■ **Lesetext**
Die Sache ist ja die: eine chronische Erkrankung wie Morbus Crohn ist ein fieser Übeltäter. Sie ruiniert gute Momente und schafft Hindernisse, wo man am liebsten keine haben möchte. Jetzt kann man sich aufregen und mit den Füßen stampfen (im übertragenen Sinn, aber ab und zu auch gerne so richtig) und sich wünschen, dass alles ganz anders wäre. Ganz oft in der Vergangenheit bin ich in diesem Karussell schon hängen geblieben. Während ich absolut befürworte, dass man Dinge auch sch**** finden darf und darüber wütend und traurig sein, dann glaube ich mittlerweile auch daran, dass es eine Wahl gibt.
Was bleibt? Die Wahl, die wir haben.

■ **Zu bearbeiten**
- A) Gib aus dem Text über Morbus Crohn den Abschnitt wörtlich wieder, beginnend bei „Die Sache ist“ und endend bei „eine Wahl gibt.“.
- B) Führe den Text über Morbus Crohn nach seinem letzten Satz weiter.
Die Einträge im Anschluss sind eigenständiges Material und gehören nicht zum Text über Morbus Crohn.

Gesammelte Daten
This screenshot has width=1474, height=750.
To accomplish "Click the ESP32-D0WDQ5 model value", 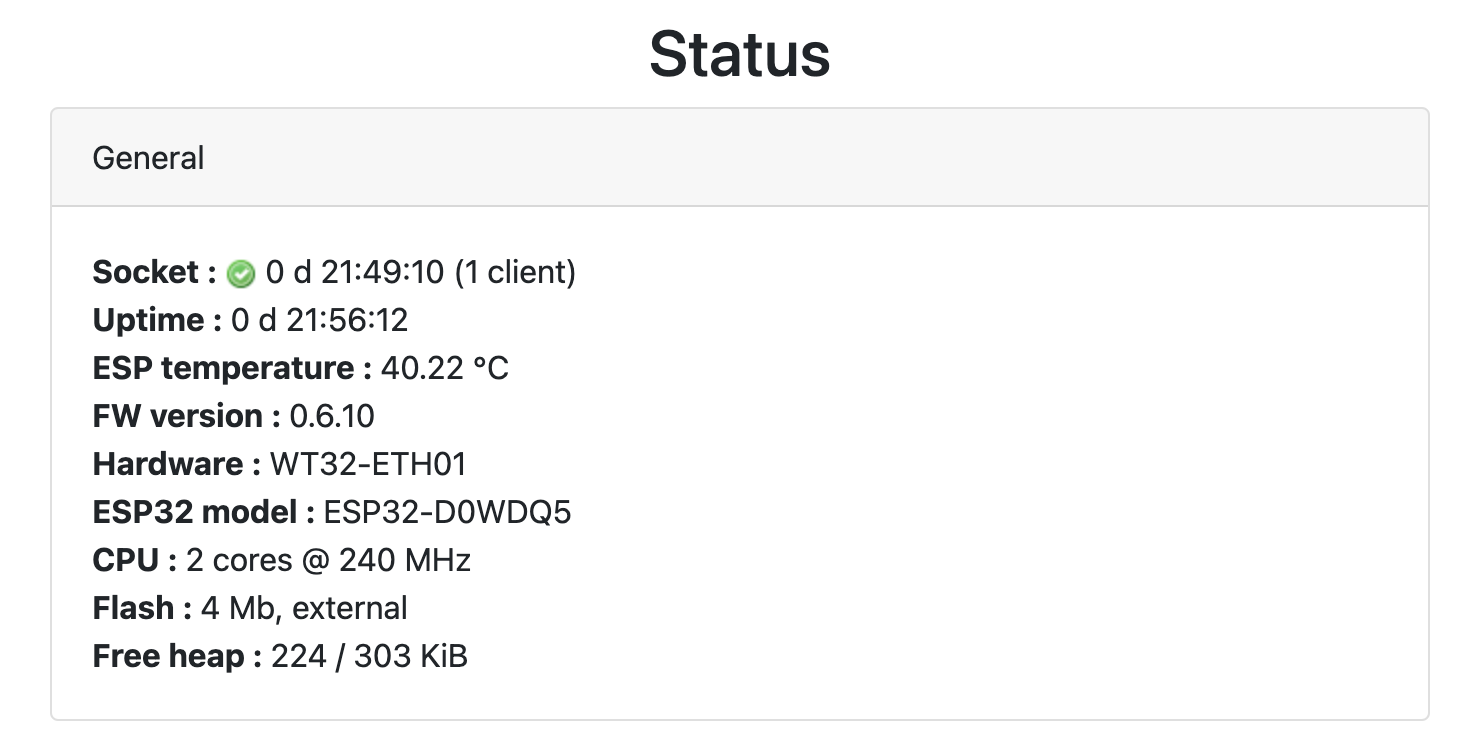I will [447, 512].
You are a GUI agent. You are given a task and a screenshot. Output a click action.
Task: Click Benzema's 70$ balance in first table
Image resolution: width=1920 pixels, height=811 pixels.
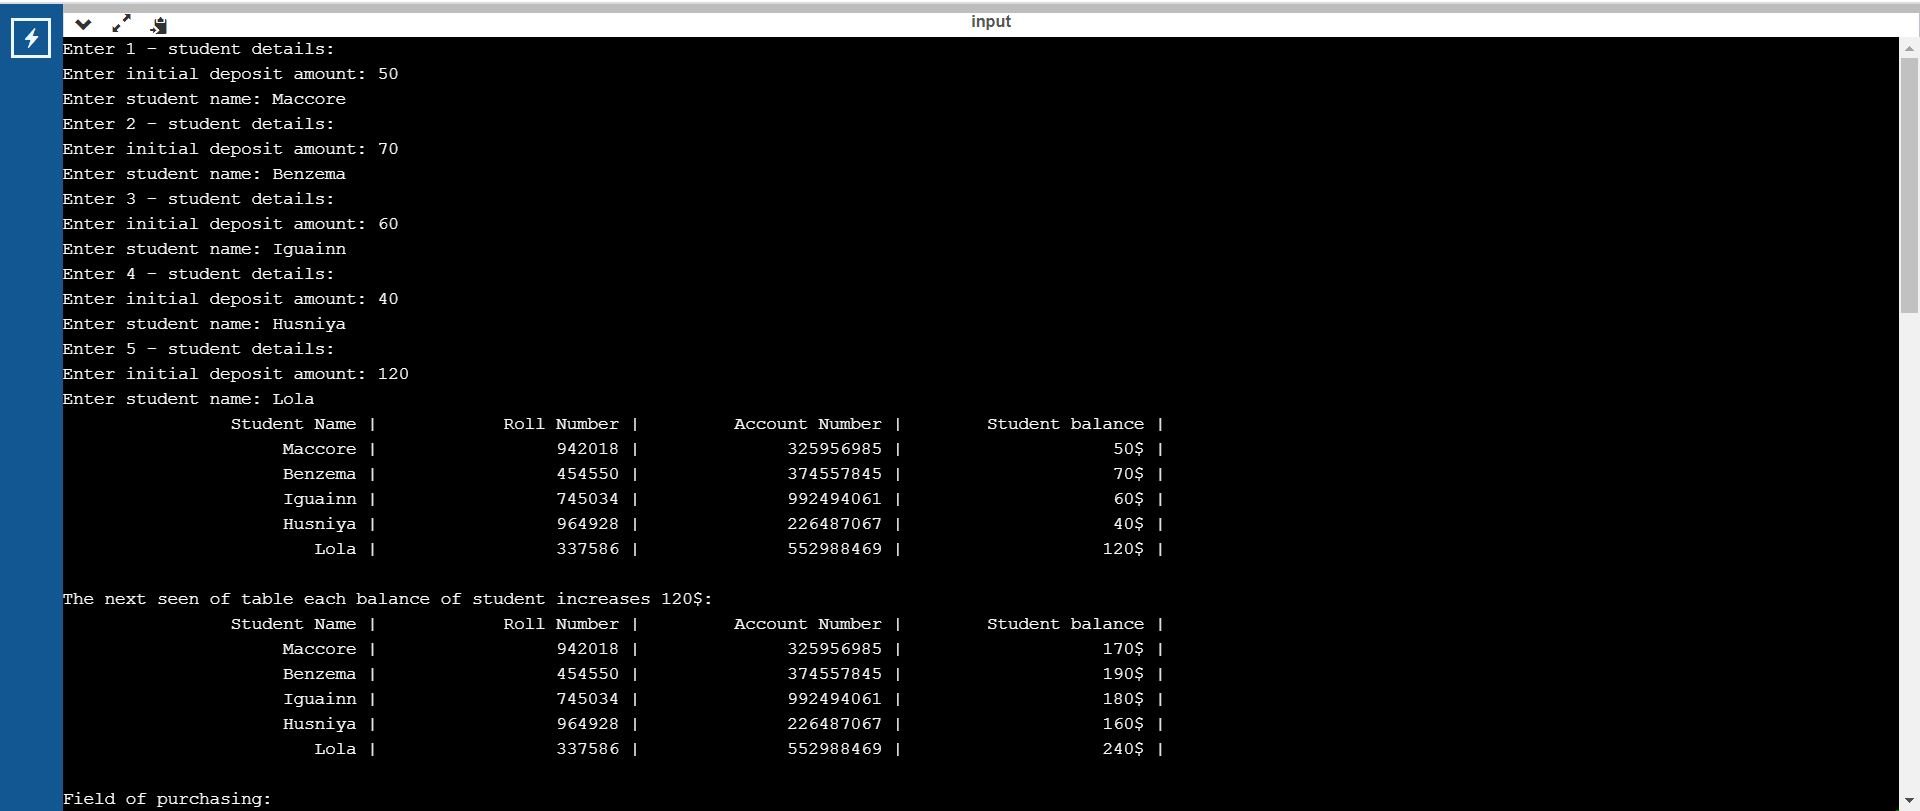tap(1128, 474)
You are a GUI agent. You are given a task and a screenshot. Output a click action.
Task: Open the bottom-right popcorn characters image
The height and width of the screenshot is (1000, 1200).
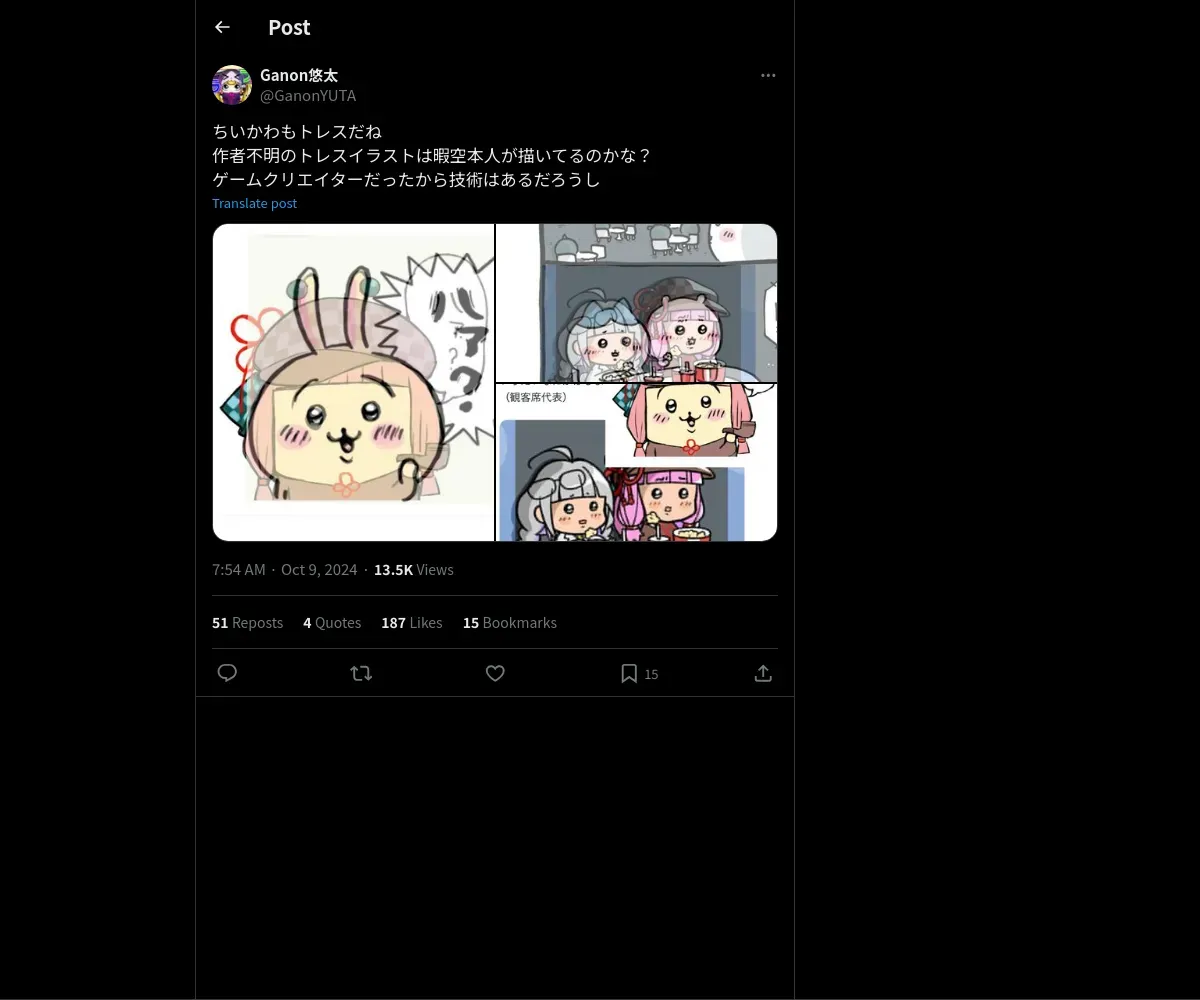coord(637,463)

■ **Erwartete Ergebnisse**
- A)
Die Sache ist ja die: eine chronische Erkrankung wie Morbus Crohn ist ein fieser Übeltäter. Sie ruiniert gute Momente und schafft Hindernisse, wo man am liebsten keine haben möchte. Jetzt kann man sich aufregen und mit den Füßen stampfen (im übertragenen Sinn, aber ab und zu auch gerne so richtig) und sich wünschen, dass alles ganz anders wäre. Ganz oft in der Vergangenheit bin ich in diesem Karussell schon hängen geblieben. Während ich absolut befürworte, dass man Dinge auch sch**** finden darf und darüber wütend und traurig sein, dann glaube ich mittlerweile auch daran, dass es eine Wahl gibt.

- B)
Es gibt ganz schön viele Dinge, die man nicht so wirklich in der Hand hat und damit auch nicht wirklich beeinflussen kann. Und dann gibt es die, die wir eben doch verändern und bestimmen können. Wer sagt zum Beispiel, dass wir immer funktionieren müssen? Mir ist klar, dass diese Aussage in manchen Ohren provokativ klingen mag. Es stimmt, dass Lebensumstände uns fordern und es „verbieten“, dass wir einfach mal nichts tun. Geld muss verdient werden, Familien am Laufen gehalten. Und trotzdem gibt es Freiheiten, die wir uns zu selten nehmen.
Es ist die Freiheit der Momente. Die, in denen wir uns schwach fühlen und das auch DÜRFEN. Kurz: die, in denen man sich erlaubt, nichts zu MÜSSEN. In denen die Tränen fließen und die Wut ihren Raum bekommt. In denen wir nicht erreichbar sind und den Blick auf uns selbst richten.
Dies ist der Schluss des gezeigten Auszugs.